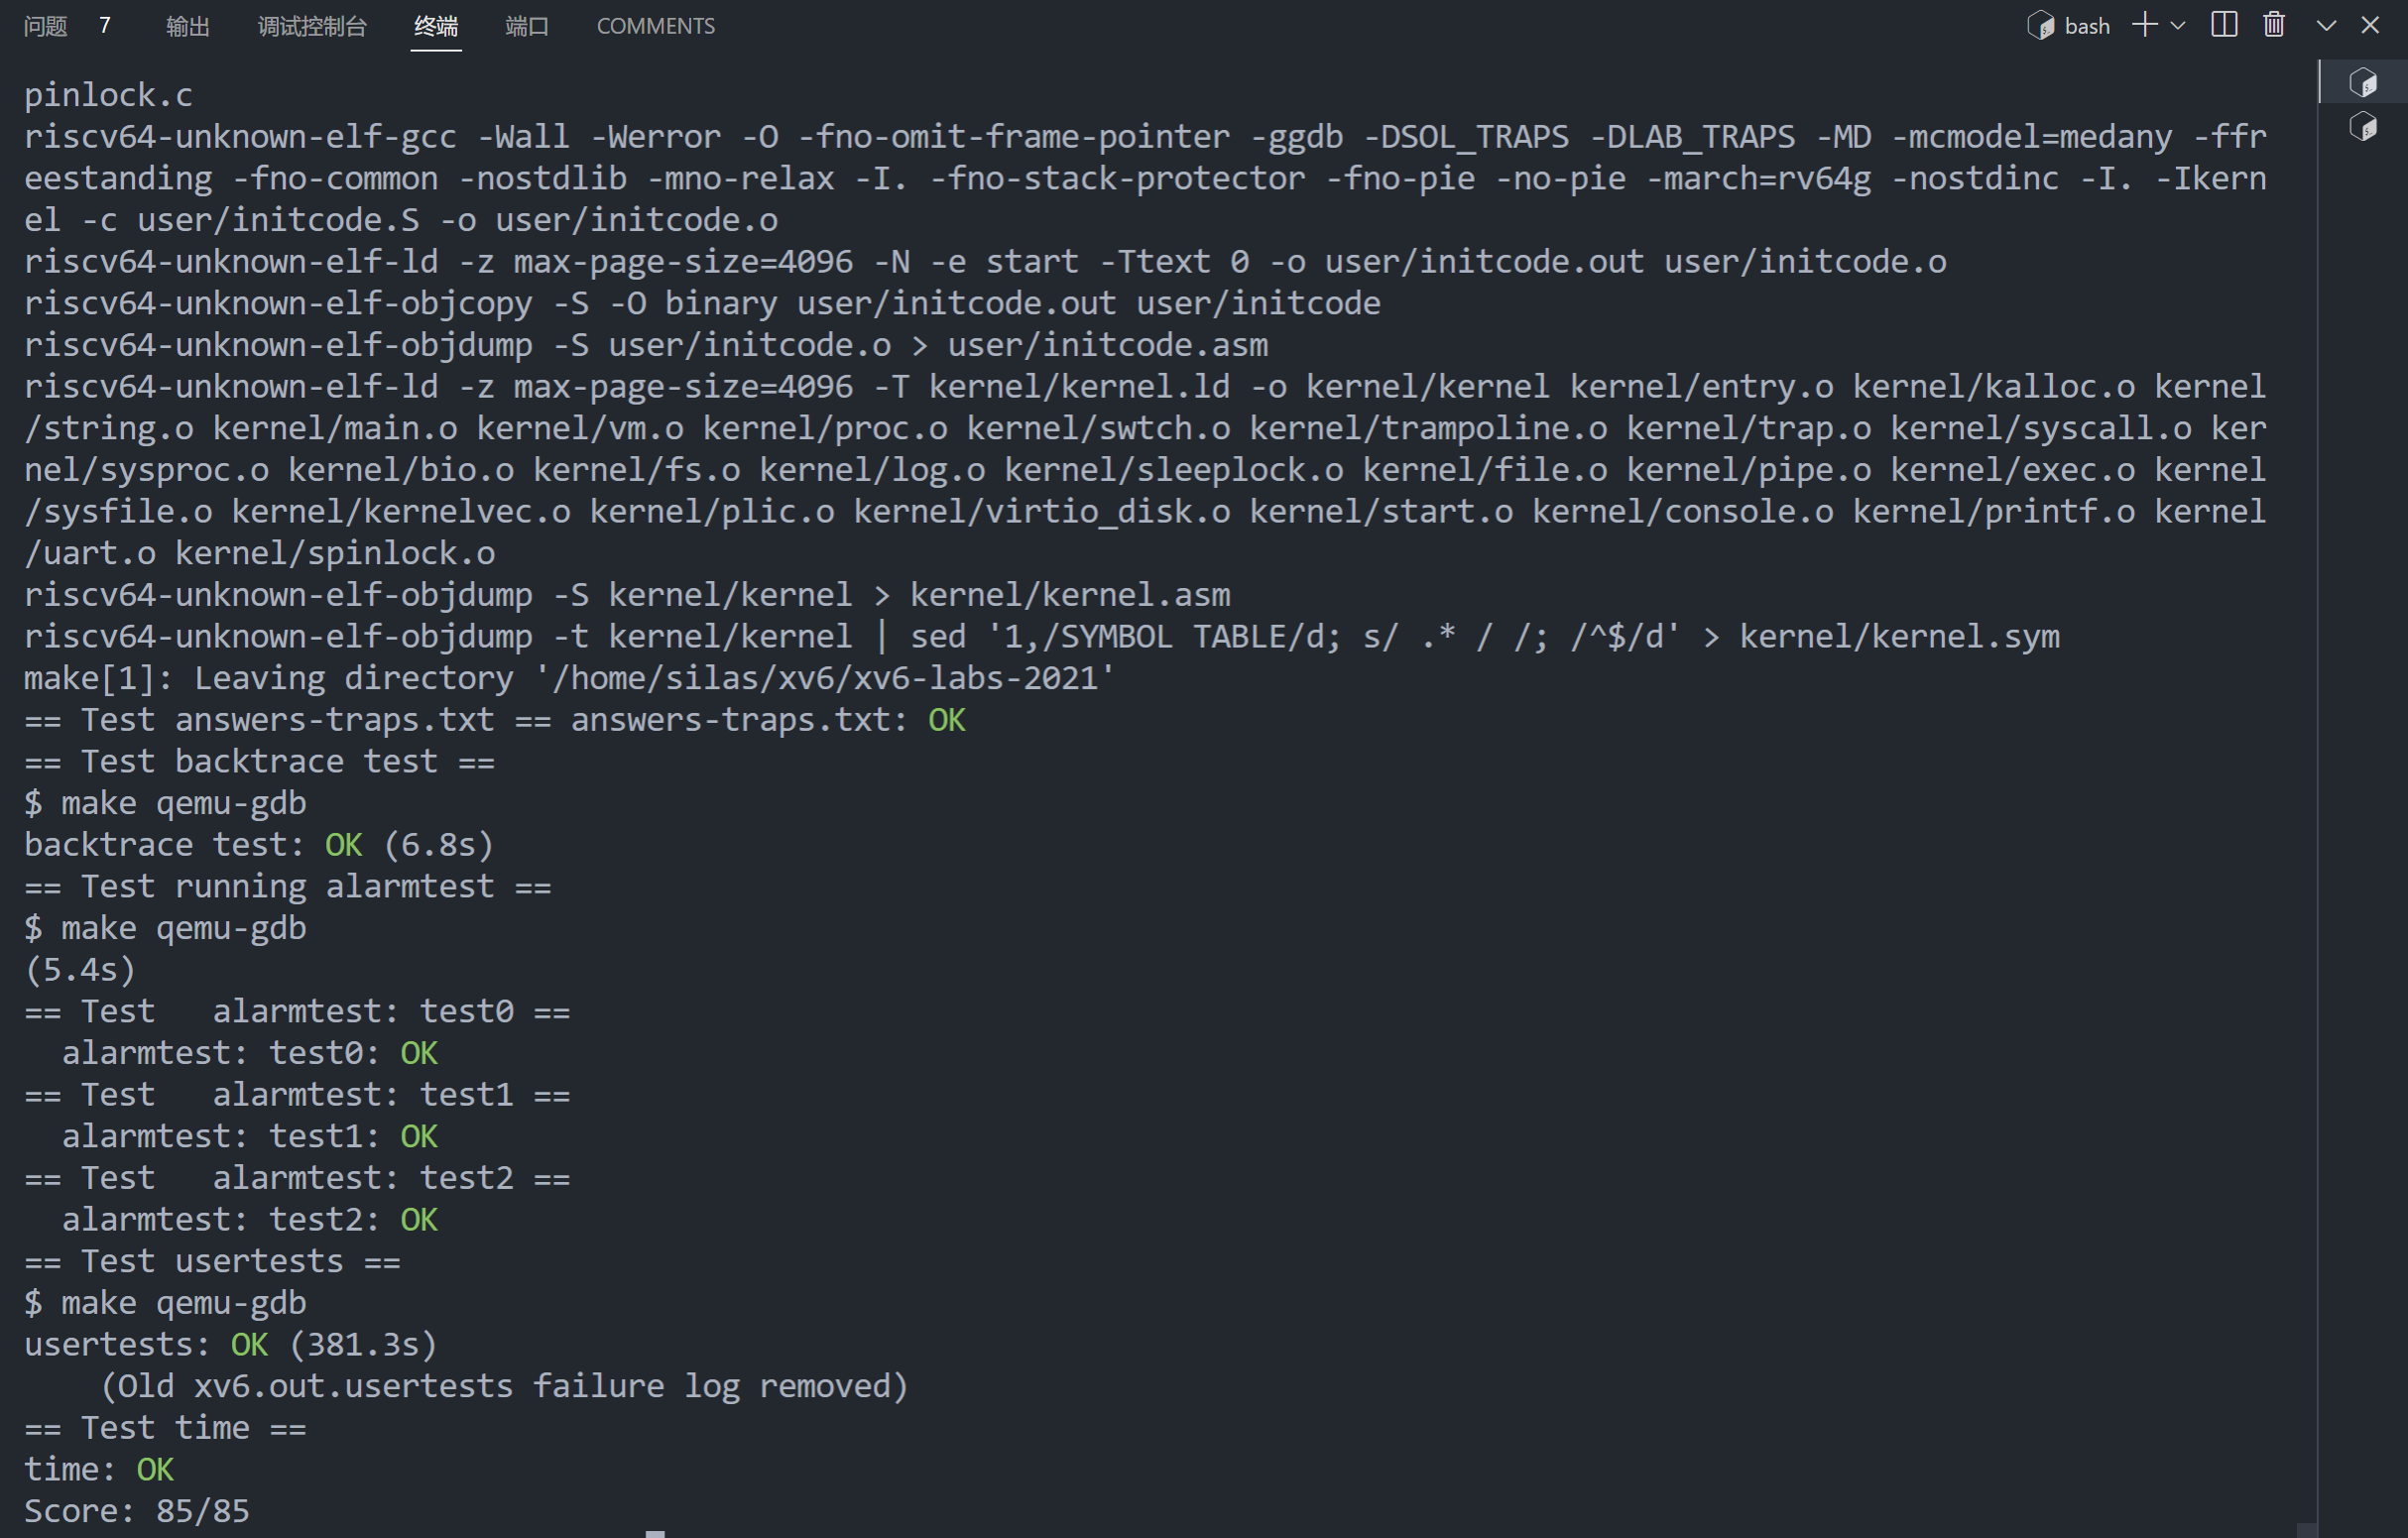Viewport: 2408px width, 1538px height.
Task: Open the launch profile dropdown beside the plus
Action: [x=2178, y=26]
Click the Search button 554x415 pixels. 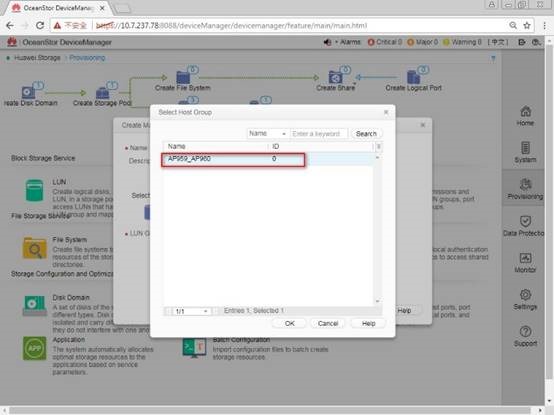(x=366, y=134)
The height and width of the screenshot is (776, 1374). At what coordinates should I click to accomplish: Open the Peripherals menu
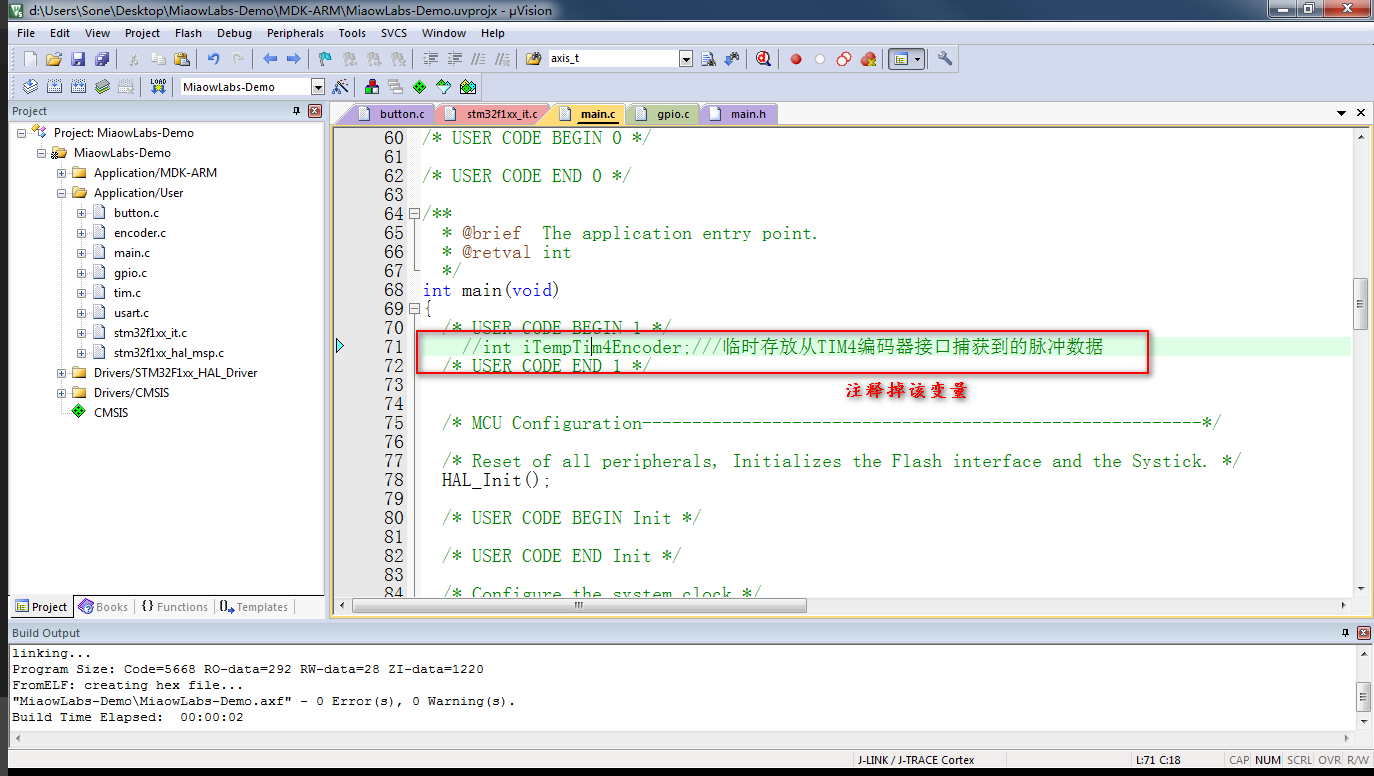[295, 33]
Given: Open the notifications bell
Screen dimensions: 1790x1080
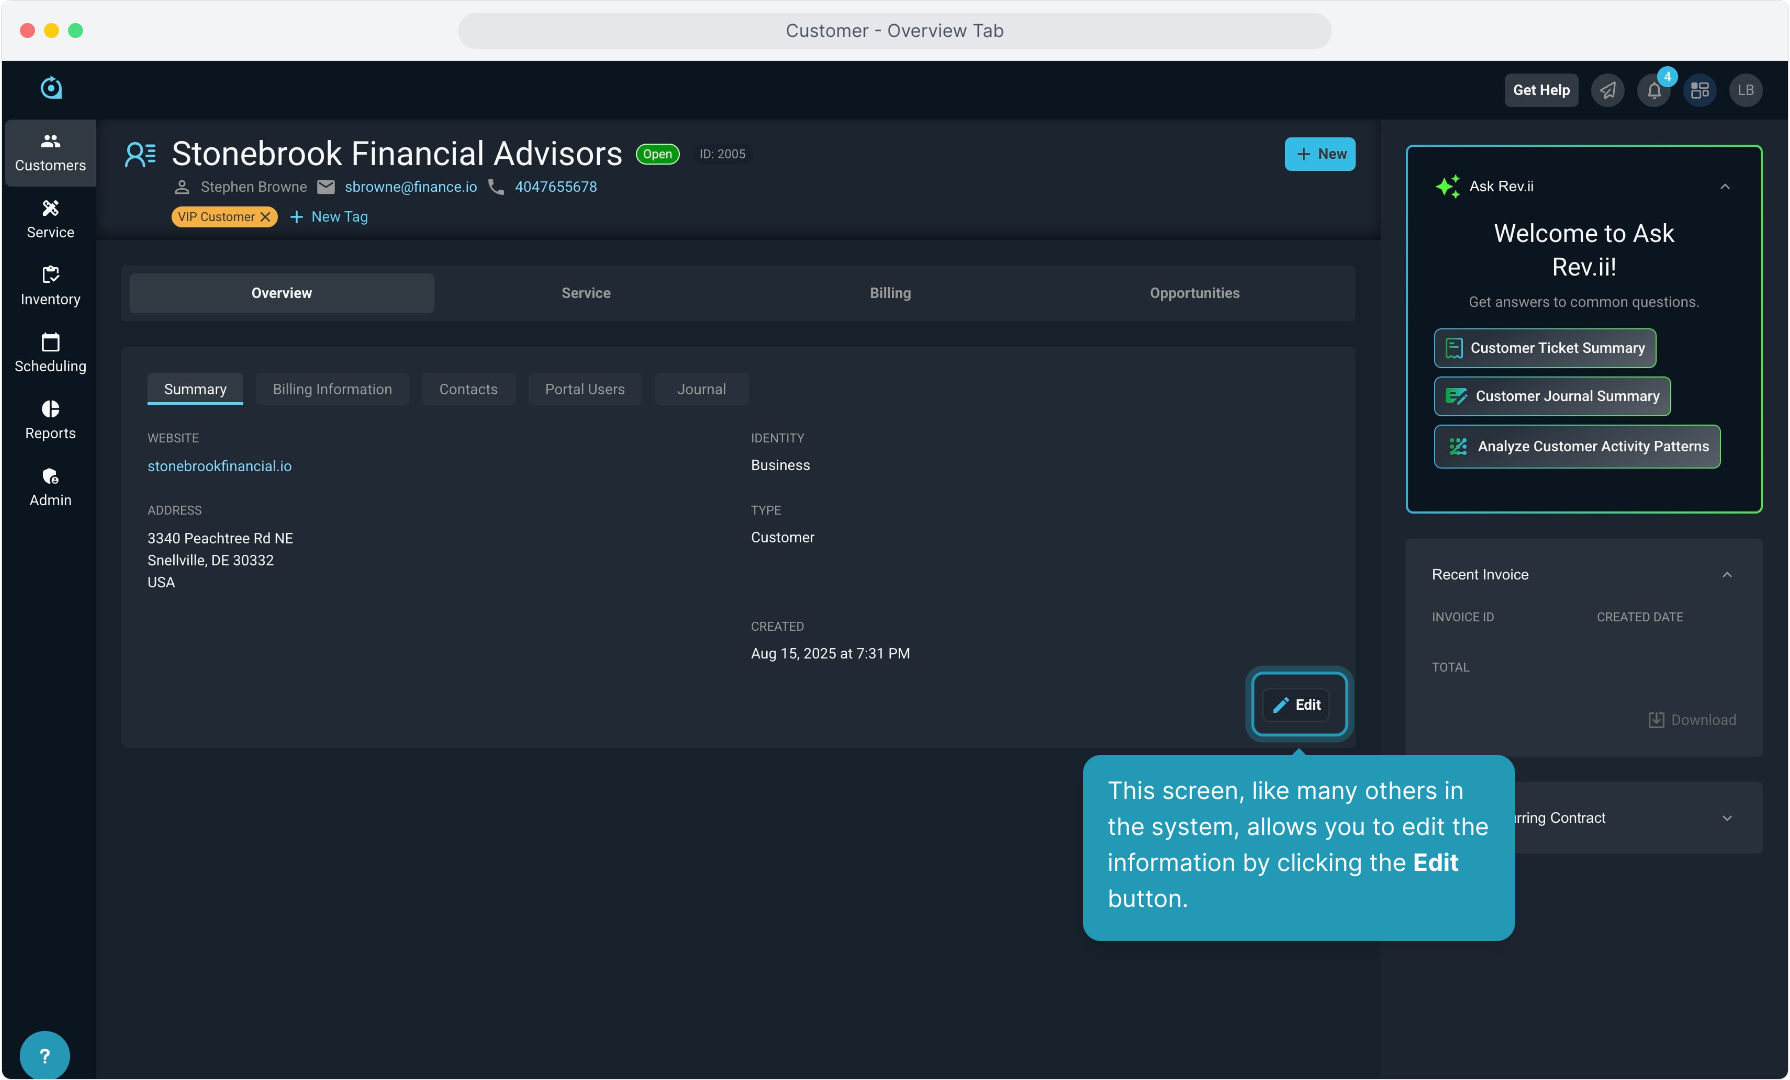Looking at the screenshot, I should 1654,91.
★ ★ ★ ★
Problem requirements => Every line from the one that holds "The height and" to the last line of the records above goes into the answer, exactly as written; nothing else does, and no picture does either.

Reply =>
The height and width of the screenshot is (776, 1374). At what coordinates should I click to accomplish: Open the Peripherals menu
[295, 33]
Given: Open the notifications bell
Screen dimensions: 1790x1080
Looking at the screenshot, I should 1654,91.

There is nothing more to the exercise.